--- What you are asked to do ---
Copy the part of the rows below that opens with the line containing "The height and" and runs through the end of the rows. Leave the pictures out of your answer.

--- Exercise materials ---
☆ ☆ ☆ ☆

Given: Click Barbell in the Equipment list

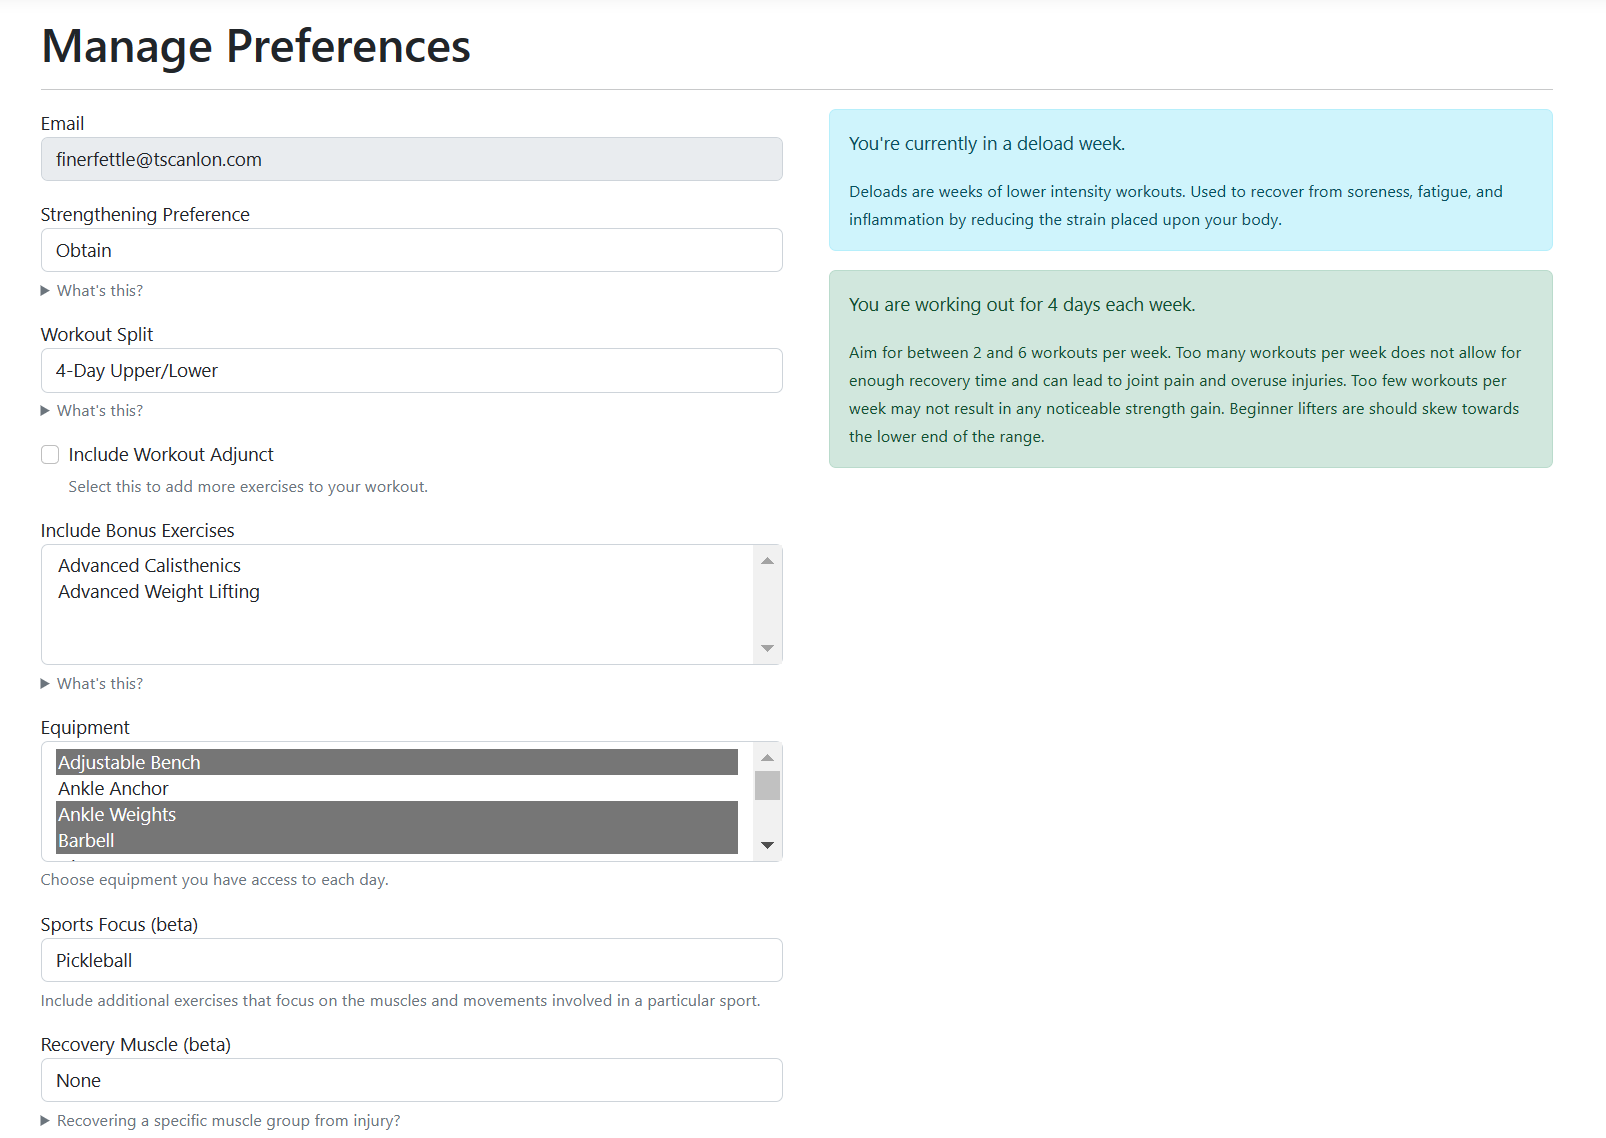Looking at the screenshot, I should 397,841.
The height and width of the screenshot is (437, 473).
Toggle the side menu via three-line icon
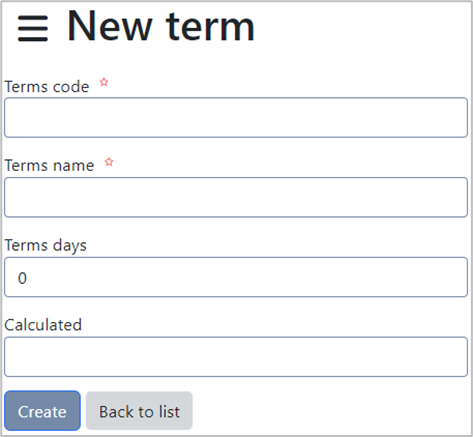click(33, 28)
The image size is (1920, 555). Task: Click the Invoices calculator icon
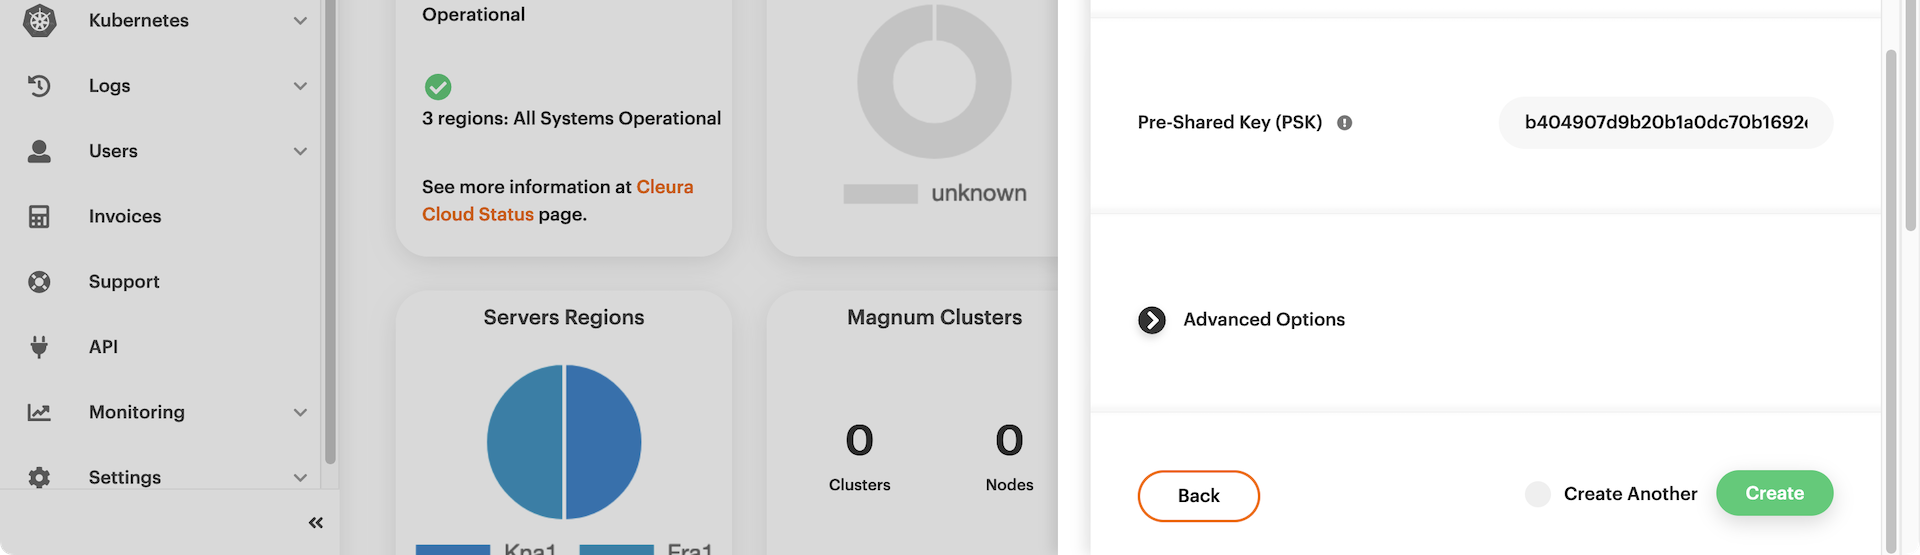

☆ ☆ ☆ ☆

--- Task answer ---
The height and width of the screenshot is (437, 473).
Toggle the side menu via three-line icon
click(33, 28)
The image size is (1920, 555). Task: Click the Invoices calculator icon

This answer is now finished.